Khabib Nurmagomedov’s coach Javier Mendez says that Joe Rogan commentary on the UFC 223 main event was all wrong

Khabib Nurmagomedov comfortably defeated short notice replacement Al Iaquinta in the UFC 223 main event, earning multiple 10-8 rounds and bloodying Iaquinta’s face with jabs when they stood and traded.

UFC analyst Joe Rogan was under fire for seemingly over-the-top criticism of Khabib’s performance, particularly his assessment of his stand-up despite Iaquinta definitively getting outstruck. Rogan has since apologized, saying that he was just looking for flaws in Khabib’s game, and that Iaquinta exposed some cracks in Nurmagomedov’s defense.

Javier Mendez, Nurmagomedov’s coach at American Kickboxing Academy, had the chance to rewatch the fight through the UFC broadcast, and he was also critical of Rogan.

“I saw the fight last night with Joe Rogan [commentating] and he totally didn’t understand what the hell’s going on,” Mendez said on The MMA Hour (transcript via MMA Fighting), “because he totally based that thing completely wrong. ‘Oh, he exposed Khabib. There’s a lot of holes in his game.’ There’s no holes in his game. He’s never been a stand-up guy, yet he’s gotten better, and if you don’t acknowledge how much better he’s gotten compared to the last time, then you’re not really doing your research. Because he switched southpaw on this guy, he even did a goddamn back kick, for God’s sake.

“He’s improving all the time and you need to acknowledge that. Don’t act like he’s got these holes in his game. Jesus Christ, do you think if he’s going to fight Nate Diaz, we’re going to stand with Nate Diaz? Do you think we have a chance [standing] against Nate Diaz? Do you think I think that? For God’s sake, no way. No way in hell are we going to fight with Conor [McGregor]’s stand-up too. Everybody’s got a different gameplan, and if you don’t change the gameplan according to what’s going on, you’re going to get checkmated.”

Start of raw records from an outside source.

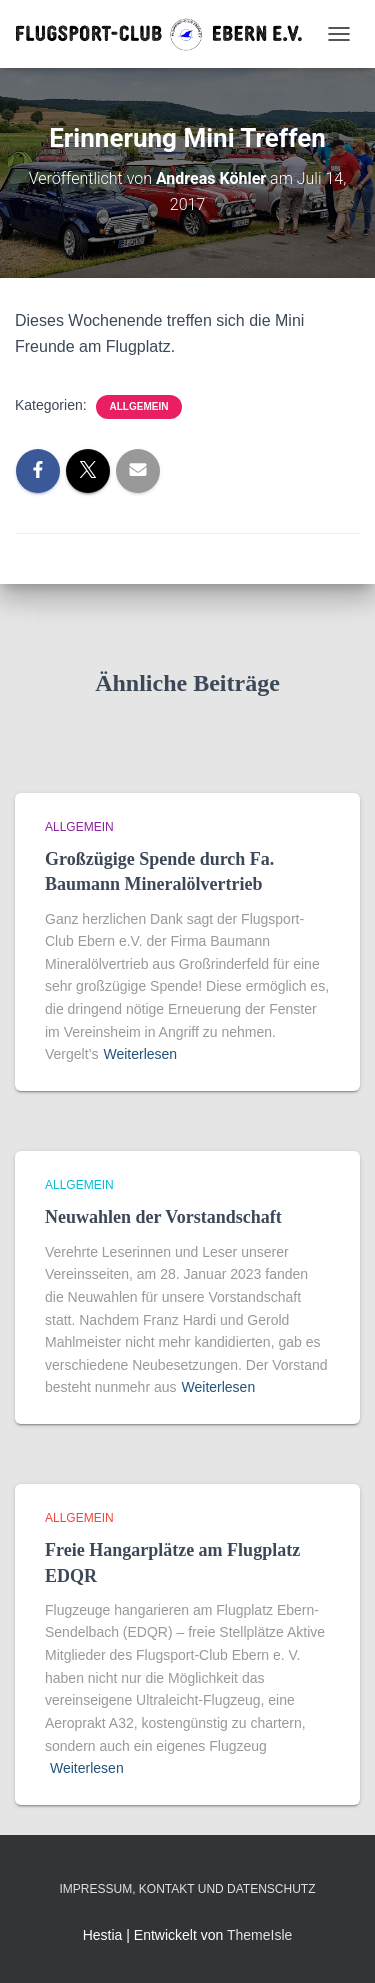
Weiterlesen (140, 1054)
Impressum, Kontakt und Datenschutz (187, 1889)
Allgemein (139, 406)
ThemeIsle (259, 1935)
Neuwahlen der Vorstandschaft (163, 1217)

The way the fight played out, Nurmagomedov took down Iaquinta in the first two rounds, beating the New Yorker up with ground-and-pound, threatening with a rear-naked choke, but failing to finish him. Khabib did not manage takedowns in rounds three and four, so it was glorified kickboxing match between him and Iaquinta. While Al did land some power shots on the Russian, Khabib bloodied Iaquinta’s face with jabs. More striking occurred in the final round, and Khabib was able to secure a takedown off of putting Iaquinta in some trouble against the fence.

Mendez also said that Khabib spending the middle portion of the bout on the feet was not part of the gameplan. The aftermath of the fight led some to reassess Khabib’s chances if he were to use the same tactics against Conor McGregor or Tony Ferguson, and Mendez had this to offer in response.

“I think they’re 100-percent correct in the way they’re thinking, but let’s see how the gameplan plays out,” Mendez said. “Let’s see if we’re foolish enough to stand with Conor like that, or let’s see how much we’ve improved since then. That’s the one thing you saw from Khabib, let’s face it — when he was punching, he was punching one-two; he was dropping his hands; his chin was up high; he leaned back. So if Al would’ve been smart enough to come at him with threes and fours, then he could’ve potentially clipped us. But Al was doing ones and twos himself, he wasn’t doing too many combinations.

“That’s not something Conor’s going to do. If that ever happened, Conor’s going to throw combinations because he’s schooled enough in the art of boxing that he’s going to come out, he knows one-twos are aren’t enough. So it’ll be a completely different gameplan. Like I said, Joe Rogan — Joe Rogan’s saying he’s been exposed, this and that. I’m going, man, is he crazy? When has Khabib ever been known to be some great striker? It’s like all of a sudden Khabib’s some great striker? We always knew he had holes in his stand-up. I always say it. When have I ever told you that Khabib is a great stand-up fighter? I’ve never said that. I said he improves all the time, and he’s improved.”

And yes, you’re not the only one who noticed that Mendez said “There’s no holes in Khabib’s game” and “We always knew he had holes in his stand-up” in the same interview.